Stored entries
......
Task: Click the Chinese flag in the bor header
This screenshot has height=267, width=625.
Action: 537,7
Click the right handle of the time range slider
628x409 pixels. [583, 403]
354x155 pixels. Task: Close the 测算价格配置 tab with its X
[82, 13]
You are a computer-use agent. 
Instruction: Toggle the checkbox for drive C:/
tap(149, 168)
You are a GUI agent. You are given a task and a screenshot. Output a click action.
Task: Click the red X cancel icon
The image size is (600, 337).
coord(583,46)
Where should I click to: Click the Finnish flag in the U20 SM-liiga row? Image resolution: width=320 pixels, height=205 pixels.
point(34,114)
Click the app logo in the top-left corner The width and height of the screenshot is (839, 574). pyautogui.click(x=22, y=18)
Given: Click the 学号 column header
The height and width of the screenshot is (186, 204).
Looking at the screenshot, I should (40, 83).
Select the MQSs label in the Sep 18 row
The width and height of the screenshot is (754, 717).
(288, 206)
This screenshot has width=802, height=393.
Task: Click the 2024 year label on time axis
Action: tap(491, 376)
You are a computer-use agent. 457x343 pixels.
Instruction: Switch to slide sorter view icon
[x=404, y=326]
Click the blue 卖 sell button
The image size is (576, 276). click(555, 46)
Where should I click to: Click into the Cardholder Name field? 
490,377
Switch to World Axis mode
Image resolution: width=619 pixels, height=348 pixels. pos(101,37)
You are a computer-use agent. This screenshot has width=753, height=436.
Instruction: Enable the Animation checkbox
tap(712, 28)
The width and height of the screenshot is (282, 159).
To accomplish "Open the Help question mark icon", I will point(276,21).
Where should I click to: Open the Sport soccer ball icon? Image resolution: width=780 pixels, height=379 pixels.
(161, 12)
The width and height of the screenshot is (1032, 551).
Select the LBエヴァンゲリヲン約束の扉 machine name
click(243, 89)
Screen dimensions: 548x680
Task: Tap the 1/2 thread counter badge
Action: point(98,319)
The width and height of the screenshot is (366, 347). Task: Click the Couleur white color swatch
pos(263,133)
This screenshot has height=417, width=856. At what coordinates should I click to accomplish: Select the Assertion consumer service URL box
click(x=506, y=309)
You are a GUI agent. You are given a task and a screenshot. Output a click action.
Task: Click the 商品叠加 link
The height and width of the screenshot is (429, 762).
......
REQUIRED WORK:
Your reply is one number: how many lines of the records above contain the word "agent".

EXPECTED ANSWER:
5